When you are a new mother, you are juggling numerous responsibilities such as waking up every 2-3 hours to feed your newborn, constantly changing diapers, obsessing about your little one reaching milestones, and so on. It’s easy not to think about childcare, until you have to think about childcare.
Most mothers are able to stay home with their babies for the first few months. Soon, the reality of returning to work/school looms over their heads. Even if a woman is able to stay at home for a longer period of time, she still needs “self-care” days, errands that need to be done child free, etc. At some point, she will need someone to watch her baby. She will need childcare.
Initially, when I first got to the shelter with my baby, it went well. The director was supportive. I was the first person they had in a long time with a “fresh” baby. She believed strongly in mothers being able to bond with their children and rest and recuperate. Childbirth can be emotionally and physically draining. Unfortunately, she left for another job, and the shelter got a new director.

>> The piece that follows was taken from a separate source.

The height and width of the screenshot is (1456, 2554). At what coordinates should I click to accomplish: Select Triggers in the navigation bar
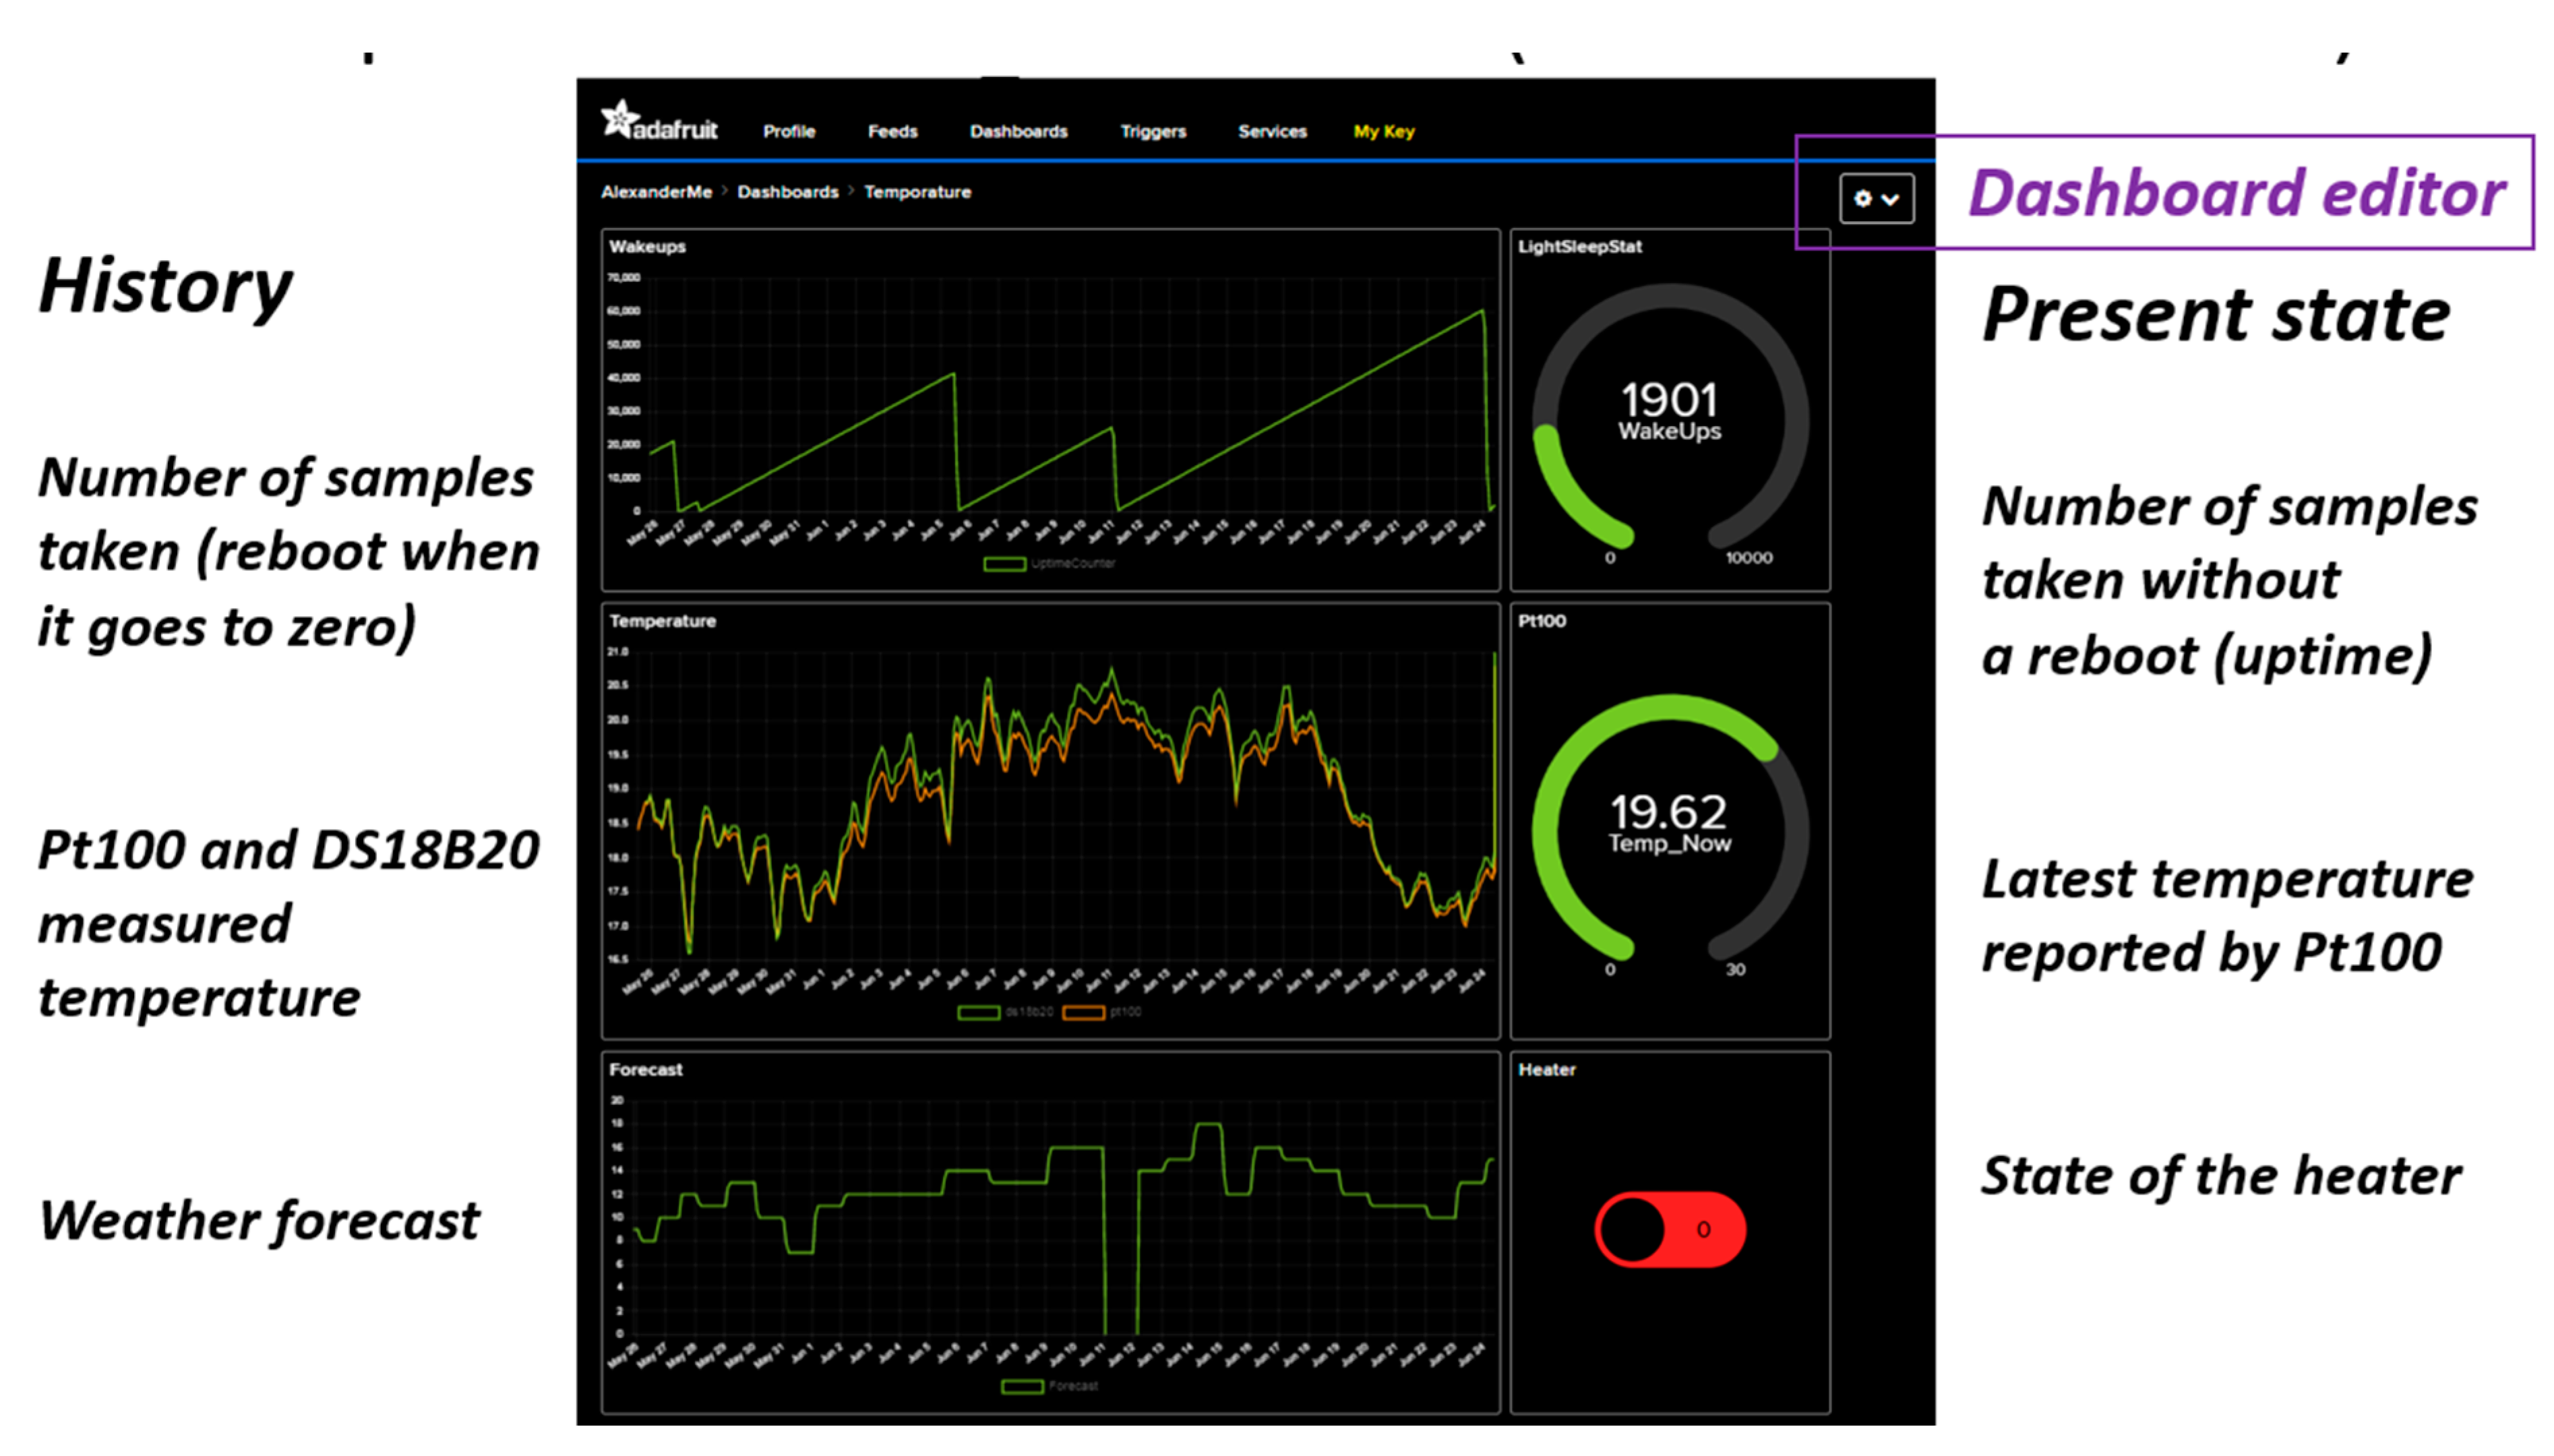coord(1153,131)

The new director was a recent widow from California. She and her late husband had owned a vineyard and other business ventures. They had been married for years and never had children. She was a well-off white woman who couldn’t relate to the stress of childrearing. This made it difficult for her to empathize with the mothers at the shelter. She didn’t understand why they couldn’t “just go get jobs.” Despite the fact many of the women were trying to heal from trauma in their lives (domestic violence, drug addiction, etc.), they had children that made it difficult for them to “just go get a job.” It’s not like she offered any resources.
Eventually, she targeted me. I think it’s because she knew about my educational background. She figured because I was one of the rare women at the shelter with a degree, I should especially be working. She failed to take into account I had an infant, recovering from a c-section (c-sections are considered a major surgery), and dealing with slight depression. She became pushy about me finding employment. When I would respond with “who’s going to watch my baby?” She would shrug. Well, that was helpful. The harassment became so overbearing, it wasn’t long before I left the shelter.
Later, I wondered why there weren’t better childcare options for mothers. This society is so bizarre. It makes a mockery of women who don’t want to be mothers, but provides little support for those who decide to become mothers. If anything, poor mothers are seen as an annoyance. Black mothers, in particular, are treated with hostility.